**Your task**
In the entries below, find every line holding the string "Open" and collect it.

**Material for the task**
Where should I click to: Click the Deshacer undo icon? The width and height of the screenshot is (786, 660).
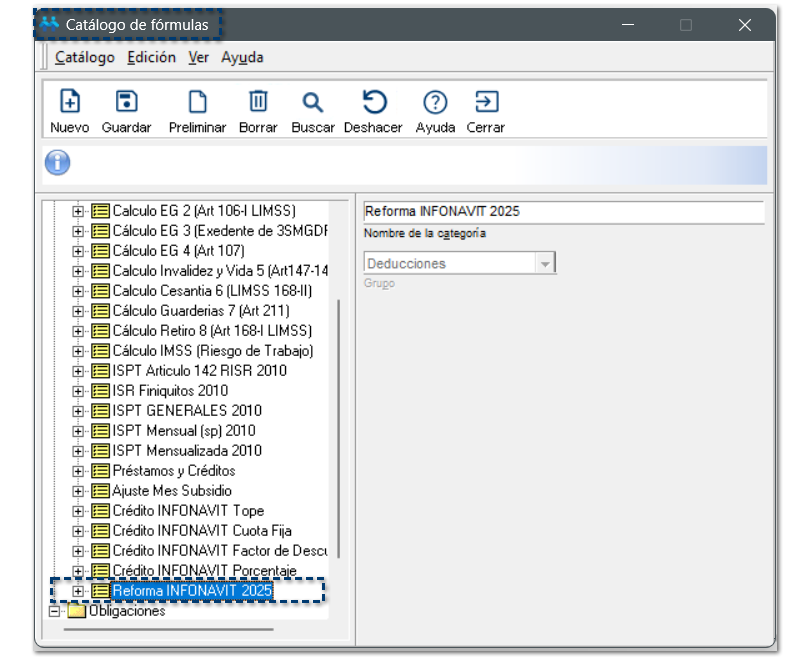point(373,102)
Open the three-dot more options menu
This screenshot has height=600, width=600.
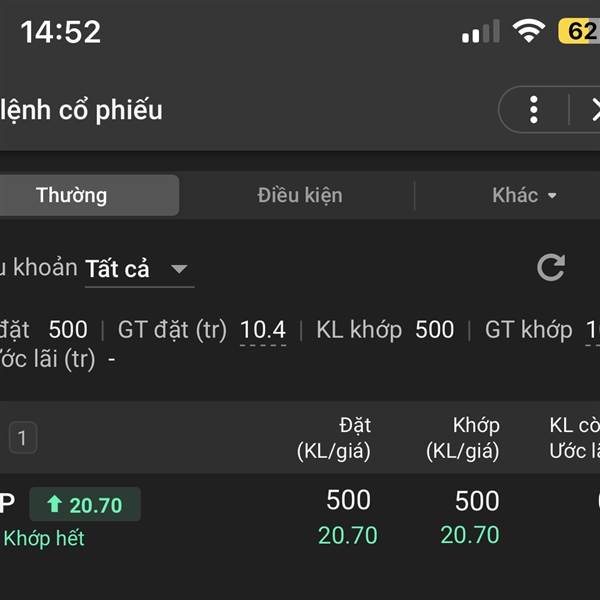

---

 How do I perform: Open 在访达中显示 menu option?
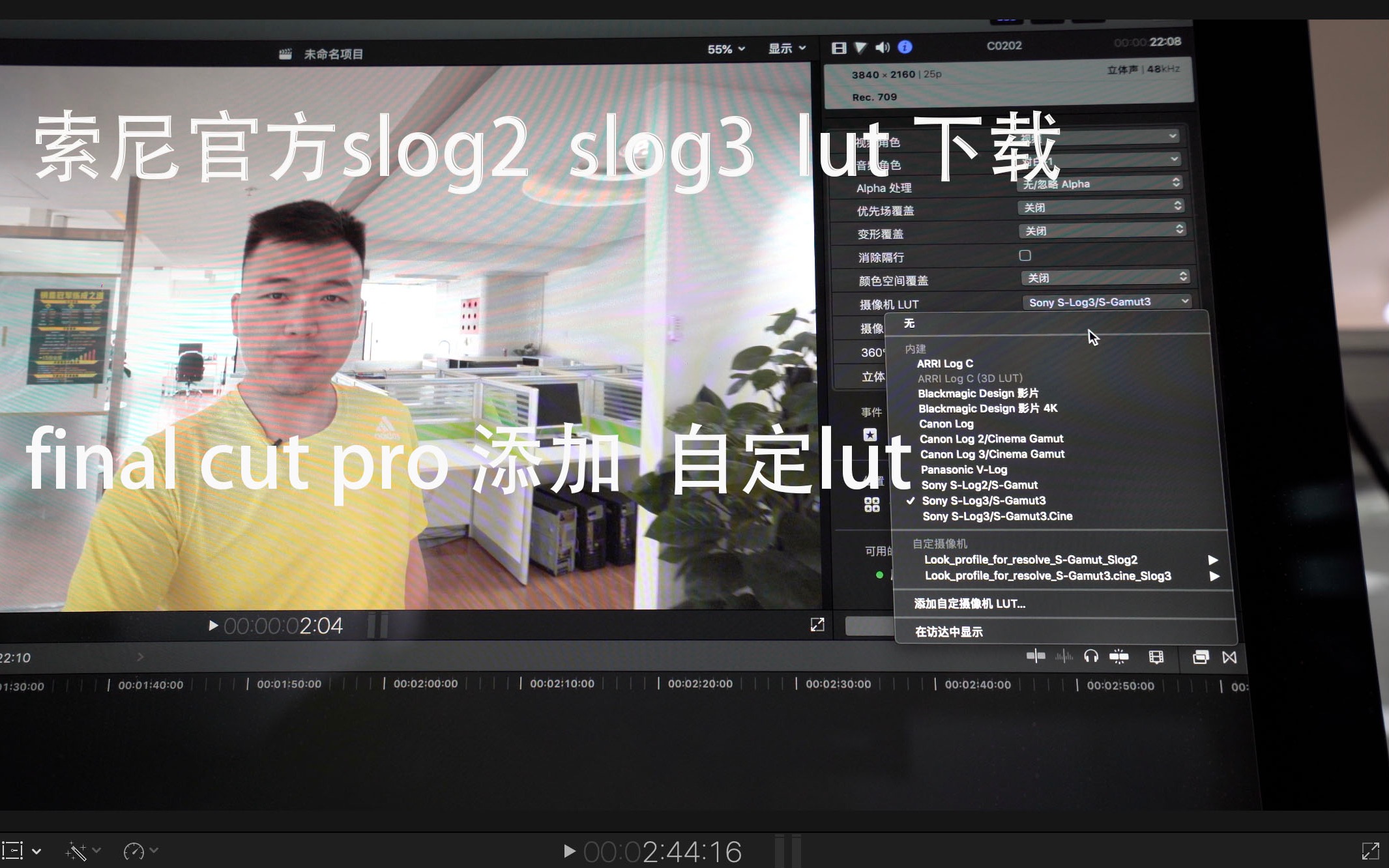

--

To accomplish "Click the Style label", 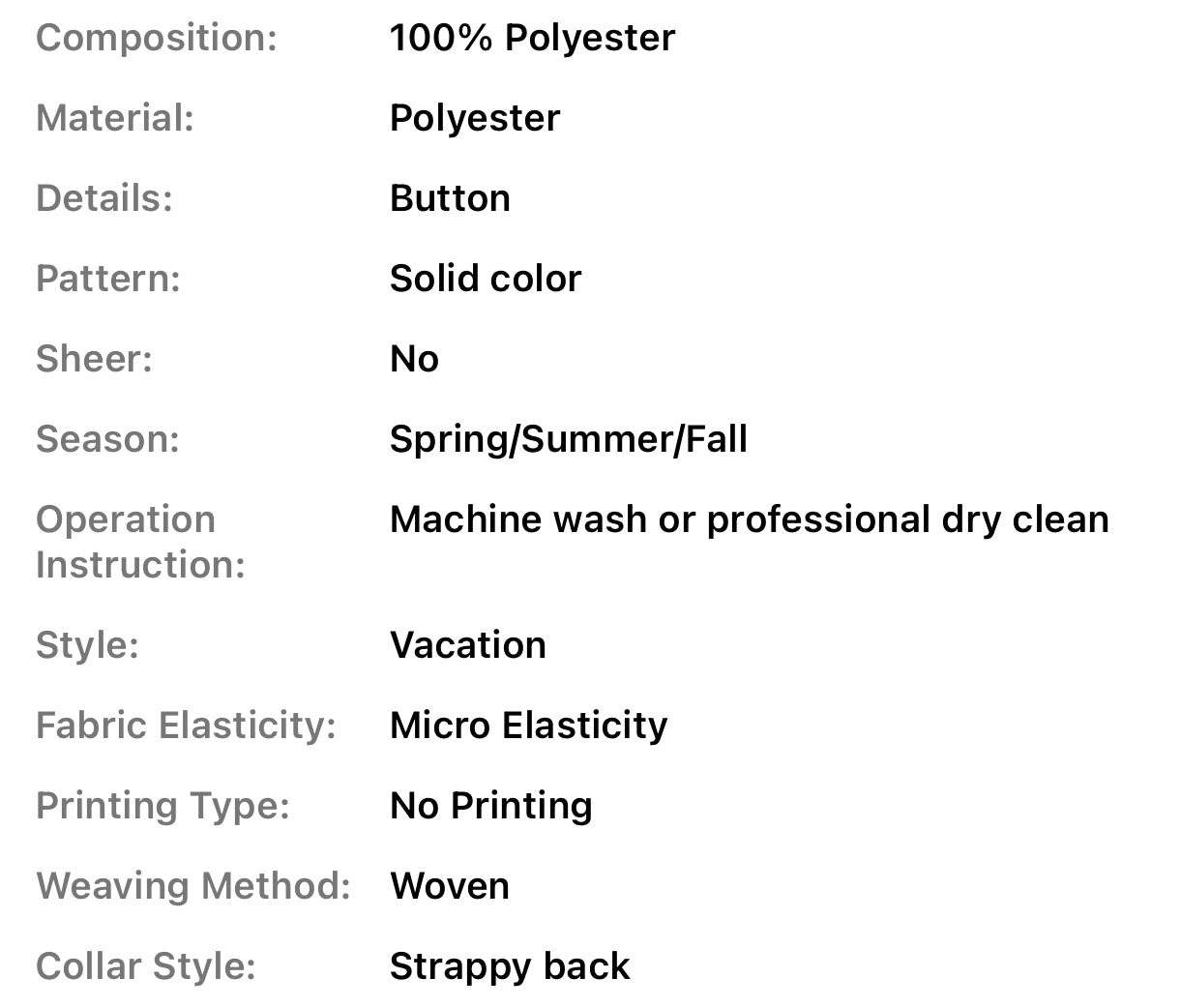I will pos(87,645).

**Answer to the exercise**
Open the three-dot more options menu
 How do I perform: Open 在访达中显示 menu option?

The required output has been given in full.